## START Supplied information
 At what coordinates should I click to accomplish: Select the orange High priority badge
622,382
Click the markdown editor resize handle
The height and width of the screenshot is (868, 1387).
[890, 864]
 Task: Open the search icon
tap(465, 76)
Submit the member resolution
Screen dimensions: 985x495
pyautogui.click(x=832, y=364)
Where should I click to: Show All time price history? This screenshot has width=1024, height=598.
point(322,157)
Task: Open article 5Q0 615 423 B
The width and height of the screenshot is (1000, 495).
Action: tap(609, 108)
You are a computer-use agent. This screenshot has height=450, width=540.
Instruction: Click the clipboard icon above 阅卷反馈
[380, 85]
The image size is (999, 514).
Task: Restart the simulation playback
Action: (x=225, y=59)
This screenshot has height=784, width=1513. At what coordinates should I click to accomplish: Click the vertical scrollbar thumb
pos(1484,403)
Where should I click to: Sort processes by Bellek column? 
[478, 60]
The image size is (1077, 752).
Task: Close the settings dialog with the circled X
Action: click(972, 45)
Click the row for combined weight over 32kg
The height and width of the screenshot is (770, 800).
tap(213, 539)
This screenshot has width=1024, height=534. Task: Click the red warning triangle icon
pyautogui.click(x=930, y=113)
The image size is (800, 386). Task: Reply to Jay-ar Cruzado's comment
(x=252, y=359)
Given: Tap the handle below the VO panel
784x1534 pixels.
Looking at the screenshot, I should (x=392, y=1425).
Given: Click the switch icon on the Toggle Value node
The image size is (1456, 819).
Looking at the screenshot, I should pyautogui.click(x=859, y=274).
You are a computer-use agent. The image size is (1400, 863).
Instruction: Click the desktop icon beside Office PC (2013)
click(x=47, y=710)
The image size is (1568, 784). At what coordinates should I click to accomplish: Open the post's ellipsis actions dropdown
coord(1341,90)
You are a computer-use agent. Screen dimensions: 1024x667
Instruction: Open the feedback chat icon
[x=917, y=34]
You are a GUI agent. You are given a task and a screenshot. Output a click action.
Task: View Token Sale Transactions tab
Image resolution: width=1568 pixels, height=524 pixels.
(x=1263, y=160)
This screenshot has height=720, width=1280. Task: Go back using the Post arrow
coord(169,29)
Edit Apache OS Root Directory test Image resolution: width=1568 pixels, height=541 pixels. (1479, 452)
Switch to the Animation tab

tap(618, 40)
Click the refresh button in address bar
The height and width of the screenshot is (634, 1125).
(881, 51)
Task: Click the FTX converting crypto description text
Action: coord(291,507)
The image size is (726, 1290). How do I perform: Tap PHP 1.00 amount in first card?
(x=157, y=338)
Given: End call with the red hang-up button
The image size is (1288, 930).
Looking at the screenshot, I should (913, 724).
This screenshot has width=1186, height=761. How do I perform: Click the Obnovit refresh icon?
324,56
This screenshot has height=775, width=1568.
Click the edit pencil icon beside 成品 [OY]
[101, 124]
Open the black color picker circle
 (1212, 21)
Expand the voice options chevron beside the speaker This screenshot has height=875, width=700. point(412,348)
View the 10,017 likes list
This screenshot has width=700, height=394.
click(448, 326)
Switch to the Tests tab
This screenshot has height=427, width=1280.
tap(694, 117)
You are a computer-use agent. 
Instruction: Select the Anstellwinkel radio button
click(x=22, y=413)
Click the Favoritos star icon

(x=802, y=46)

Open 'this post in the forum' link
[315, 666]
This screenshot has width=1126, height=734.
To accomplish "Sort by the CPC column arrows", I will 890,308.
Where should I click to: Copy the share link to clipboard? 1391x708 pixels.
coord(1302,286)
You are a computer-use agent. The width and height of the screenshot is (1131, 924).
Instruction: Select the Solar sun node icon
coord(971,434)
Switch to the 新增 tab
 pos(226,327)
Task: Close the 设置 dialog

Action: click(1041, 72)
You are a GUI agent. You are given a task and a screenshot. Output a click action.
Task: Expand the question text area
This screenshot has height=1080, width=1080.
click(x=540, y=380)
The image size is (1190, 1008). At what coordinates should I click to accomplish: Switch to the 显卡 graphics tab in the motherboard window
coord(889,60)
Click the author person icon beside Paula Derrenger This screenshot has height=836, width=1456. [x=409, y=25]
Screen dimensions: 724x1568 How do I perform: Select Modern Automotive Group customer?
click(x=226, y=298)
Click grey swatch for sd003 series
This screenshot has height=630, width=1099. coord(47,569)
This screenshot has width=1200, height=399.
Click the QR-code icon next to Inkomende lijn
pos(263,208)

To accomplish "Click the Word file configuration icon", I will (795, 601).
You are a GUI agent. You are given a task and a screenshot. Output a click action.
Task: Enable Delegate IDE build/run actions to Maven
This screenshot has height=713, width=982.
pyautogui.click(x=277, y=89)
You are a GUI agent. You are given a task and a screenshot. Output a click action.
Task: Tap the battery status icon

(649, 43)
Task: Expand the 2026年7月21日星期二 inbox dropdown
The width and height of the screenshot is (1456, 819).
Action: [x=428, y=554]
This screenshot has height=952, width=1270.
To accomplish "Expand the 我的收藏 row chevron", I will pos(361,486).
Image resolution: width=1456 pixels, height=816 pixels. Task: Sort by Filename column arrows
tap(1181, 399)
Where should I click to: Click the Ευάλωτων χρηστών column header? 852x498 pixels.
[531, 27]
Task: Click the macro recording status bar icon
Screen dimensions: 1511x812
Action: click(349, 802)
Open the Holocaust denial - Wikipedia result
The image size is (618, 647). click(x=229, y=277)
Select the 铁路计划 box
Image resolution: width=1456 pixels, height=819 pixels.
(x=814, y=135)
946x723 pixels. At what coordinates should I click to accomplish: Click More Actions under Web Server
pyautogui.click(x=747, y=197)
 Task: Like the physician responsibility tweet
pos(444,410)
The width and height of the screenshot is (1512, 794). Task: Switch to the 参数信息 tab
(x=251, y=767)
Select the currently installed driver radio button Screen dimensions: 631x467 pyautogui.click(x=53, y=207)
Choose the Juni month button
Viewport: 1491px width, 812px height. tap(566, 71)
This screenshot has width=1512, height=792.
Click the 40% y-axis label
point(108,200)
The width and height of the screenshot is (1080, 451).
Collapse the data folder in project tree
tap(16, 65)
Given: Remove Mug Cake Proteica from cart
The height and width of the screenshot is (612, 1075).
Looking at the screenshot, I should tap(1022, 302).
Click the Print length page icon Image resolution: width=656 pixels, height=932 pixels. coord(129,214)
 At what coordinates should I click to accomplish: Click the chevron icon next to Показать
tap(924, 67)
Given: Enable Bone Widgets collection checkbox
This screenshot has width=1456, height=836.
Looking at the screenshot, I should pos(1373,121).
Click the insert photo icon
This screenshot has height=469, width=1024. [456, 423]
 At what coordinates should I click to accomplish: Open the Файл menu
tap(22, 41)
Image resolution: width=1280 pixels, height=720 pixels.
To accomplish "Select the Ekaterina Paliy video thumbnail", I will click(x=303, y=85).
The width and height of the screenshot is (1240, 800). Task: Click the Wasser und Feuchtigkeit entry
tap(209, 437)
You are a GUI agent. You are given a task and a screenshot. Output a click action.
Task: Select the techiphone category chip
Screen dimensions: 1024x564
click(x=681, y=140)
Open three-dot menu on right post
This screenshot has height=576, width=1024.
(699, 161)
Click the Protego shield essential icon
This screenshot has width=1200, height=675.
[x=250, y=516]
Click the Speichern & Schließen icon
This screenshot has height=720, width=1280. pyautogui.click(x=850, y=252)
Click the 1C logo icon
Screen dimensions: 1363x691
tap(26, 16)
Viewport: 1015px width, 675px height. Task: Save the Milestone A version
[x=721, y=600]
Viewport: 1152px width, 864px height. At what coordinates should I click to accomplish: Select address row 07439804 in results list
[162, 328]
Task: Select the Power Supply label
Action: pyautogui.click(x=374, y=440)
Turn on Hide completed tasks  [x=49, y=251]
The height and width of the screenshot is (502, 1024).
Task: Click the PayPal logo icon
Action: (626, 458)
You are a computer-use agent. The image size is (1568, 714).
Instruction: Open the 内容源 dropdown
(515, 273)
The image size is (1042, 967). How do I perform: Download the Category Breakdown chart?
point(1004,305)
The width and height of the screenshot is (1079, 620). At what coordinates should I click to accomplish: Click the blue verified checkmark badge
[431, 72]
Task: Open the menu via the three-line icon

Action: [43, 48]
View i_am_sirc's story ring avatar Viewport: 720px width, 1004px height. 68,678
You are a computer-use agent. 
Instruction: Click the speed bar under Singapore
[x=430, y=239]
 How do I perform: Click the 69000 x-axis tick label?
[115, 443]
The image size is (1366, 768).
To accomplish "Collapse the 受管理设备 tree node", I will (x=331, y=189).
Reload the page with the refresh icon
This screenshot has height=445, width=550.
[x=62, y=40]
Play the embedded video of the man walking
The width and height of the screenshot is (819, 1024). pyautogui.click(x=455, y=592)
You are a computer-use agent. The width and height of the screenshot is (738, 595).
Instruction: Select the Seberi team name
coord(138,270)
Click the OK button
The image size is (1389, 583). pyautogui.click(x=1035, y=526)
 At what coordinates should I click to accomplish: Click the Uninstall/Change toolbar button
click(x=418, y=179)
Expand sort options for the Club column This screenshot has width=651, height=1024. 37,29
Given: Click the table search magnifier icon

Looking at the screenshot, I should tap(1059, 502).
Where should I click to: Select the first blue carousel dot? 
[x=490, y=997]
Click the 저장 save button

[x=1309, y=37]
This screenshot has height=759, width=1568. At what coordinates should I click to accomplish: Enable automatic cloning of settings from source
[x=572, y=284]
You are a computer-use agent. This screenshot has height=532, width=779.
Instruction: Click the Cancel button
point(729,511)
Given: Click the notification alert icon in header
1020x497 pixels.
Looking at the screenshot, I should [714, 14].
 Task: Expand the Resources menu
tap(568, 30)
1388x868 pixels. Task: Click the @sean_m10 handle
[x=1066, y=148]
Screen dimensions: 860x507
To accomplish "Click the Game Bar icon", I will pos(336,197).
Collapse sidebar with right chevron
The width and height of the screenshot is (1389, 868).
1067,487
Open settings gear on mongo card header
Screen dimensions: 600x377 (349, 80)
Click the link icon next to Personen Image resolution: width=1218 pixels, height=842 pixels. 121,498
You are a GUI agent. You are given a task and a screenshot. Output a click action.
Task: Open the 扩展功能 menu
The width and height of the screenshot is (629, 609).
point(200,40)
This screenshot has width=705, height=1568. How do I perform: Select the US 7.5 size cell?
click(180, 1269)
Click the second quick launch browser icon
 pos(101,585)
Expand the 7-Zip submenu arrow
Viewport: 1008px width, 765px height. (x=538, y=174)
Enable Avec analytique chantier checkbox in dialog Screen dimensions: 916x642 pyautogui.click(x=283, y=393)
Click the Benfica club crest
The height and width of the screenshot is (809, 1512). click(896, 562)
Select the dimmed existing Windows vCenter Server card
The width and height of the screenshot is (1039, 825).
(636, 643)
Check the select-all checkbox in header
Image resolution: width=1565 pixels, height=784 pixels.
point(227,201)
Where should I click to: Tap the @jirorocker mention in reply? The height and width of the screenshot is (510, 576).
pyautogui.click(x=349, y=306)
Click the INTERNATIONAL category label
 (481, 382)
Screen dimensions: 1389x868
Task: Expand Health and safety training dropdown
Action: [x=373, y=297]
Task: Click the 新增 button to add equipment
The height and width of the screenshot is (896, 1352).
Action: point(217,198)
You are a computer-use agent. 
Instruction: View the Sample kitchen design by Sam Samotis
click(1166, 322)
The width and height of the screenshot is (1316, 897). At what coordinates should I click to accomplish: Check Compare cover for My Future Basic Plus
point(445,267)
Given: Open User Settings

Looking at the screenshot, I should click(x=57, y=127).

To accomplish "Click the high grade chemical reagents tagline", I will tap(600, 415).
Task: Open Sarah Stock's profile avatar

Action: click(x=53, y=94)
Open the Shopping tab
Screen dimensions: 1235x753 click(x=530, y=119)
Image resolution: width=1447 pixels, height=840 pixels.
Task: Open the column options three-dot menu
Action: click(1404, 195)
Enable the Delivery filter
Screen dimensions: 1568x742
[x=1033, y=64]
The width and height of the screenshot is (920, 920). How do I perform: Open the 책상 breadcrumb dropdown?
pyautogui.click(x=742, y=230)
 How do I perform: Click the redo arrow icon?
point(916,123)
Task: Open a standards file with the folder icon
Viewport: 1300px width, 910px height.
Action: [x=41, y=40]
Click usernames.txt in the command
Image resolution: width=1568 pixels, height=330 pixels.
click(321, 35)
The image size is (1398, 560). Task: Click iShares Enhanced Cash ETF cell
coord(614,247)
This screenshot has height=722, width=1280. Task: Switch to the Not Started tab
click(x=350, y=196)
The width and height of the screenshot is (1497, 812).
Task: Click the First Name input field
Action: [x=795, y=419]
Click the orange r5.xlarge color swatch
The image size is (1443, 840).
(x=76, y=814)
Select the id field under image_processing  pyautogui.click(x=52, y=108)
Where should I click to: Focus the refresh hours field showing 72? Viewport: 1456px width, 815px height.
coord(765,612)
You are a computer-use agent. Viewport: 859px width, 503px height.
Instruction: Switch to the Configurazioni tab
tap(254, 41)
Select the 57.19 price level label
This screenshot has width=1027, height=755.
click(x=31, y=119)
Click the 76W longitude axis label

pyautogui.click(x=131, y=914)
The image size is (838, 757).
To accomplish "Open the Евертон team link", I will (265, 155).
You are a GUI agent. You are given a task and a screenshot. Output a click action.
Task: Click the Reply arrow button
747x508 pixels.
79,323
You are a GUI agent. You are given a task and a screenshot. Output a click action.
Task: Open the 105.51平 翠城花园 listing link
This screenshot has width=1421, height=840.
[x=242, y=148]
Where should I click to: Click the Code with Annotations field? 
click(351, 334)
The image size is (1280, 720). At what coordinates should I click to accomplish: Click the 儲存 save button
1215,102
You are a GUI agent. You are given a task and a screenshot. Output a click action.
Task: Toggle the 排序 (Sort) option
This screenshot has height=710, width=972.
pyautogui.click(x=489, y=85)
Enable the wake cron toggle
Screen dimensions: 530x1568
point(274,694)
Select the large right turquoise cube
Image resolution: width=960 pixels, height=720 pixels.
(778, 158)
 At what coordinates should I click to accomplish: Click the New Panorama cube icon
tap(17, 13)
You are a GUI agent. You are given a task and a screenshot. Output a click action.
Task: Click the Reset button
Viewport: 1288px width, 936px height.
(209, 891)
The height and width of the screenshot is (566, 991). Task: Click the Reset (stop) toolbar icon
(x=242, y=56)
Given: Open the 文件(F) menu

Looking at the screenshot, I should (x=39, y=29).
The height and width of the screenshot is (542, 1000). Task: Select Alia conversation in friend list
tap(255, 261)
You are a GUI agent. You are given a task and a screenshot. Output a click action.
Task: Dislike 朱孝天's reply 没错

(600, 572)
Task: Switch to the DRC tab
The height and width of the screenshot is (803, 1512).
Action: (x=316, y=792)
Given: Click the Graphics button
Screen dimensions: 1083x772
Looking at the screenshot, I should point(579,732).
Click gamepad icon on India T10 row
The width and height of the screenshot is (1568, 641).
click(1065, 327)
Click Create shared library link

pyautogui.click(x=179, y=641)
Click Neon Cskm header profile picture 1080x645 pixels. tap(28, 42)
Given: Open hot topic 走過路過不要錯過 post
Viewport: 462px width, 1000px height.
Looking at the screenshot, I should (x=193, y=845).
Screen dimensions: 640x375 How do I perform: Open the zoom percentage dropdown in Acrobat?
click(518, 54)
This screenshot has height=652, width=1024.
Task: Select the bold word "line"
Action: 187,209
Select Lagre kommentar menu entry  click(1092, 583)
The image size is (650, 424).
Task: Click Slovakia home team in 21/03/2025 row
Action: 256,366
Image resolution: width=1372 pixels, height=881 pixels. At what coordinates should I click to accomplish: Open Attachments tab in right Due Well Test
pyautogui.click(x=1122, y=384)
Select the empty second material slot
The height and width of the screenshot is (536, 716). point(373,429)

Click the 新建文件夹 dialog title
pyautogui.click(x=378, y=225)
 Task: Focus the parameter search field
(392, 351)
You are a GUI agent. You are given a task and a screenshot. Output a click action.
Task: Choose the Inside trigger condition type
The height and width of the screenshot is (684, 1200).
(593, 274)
## END Supplied information
## Task directions:
Could you repeat the data between the line holding "Play the embedded video of the man walking" and the line holding "Viewport: 1008px width, 765px", inclusive?

## Problem solution:
Play the embedded video of the man walking
The width and height of the screenshot is (819, 1024). pyautogui.click(x=455, y=592)
You are a computer-use agent. The width and height of the screenshot is (738, 595).
Instruction: Select the Seberi team name
coord(138,270)
Click the OK button
The image size is (1389, 583). pyautogui.click(x=1035, y=526)
 At what coordinates should I click to accomplish: Click the Uninstall/Change toolbar button
click(x=418, y=179)
Expand sort options for the Club column This screenshot has width=651, height=1024. 37,29
Given: Click the table search magnifier icon

Looking at the screenshot, I should tap(1059, 502).
Where should I click to: Select the first blue carousel dot? 
[x=490, y=997]
Click the 저장 save button

[x=1309, y=37]
This screenshot has height=759, width=1568. At what coordinates should I click to accomplish: Enable automatic cloning of settings from source
[x=572, y=284]
You are a computer-use agent. This screenshot has height=532, width=779.
Instruction: Click the Cancel button
point(729,511)
Given: Click the notification alert icon in header
1020x497 pixels.
Looking at the screenshot, I should [714, 14].
 Task: Expand the Resources menu
tap(568, 30)
1388x868 pixels. Task: Click the @sean_m10 handle
[x=1066, y=148]
Screen dimensions: 860x507
To accomplish "Click the Game Bar icon", I will pos(336,197).
Collapse sidebar with right chevron
The width and height of the screenshot is (1389, 868).
1067,487
Open settings gear on mongo card header
Screen dimensions: 600x377 (349, 80)
Click the link icon next to Personen Image resolution: width=1218 pixels, height=842 pixels. 121,498
You are a GUI agent. You are given a task and a screenshot. Output a click action.
Task: Open the 扩展功能 menu
The width and height of the screenshot is (629, 609).
point(200,40)
This screenshot has width=705, height=1568. How do I perform: Select the US 7.5 size cell?
click(180, 1269)
Click the second quick launch browser icon
 pos(101,585)
Expand the 7-Zip submenu arrow
Viewport: 1008px width, 765px height. (x=538, y=174)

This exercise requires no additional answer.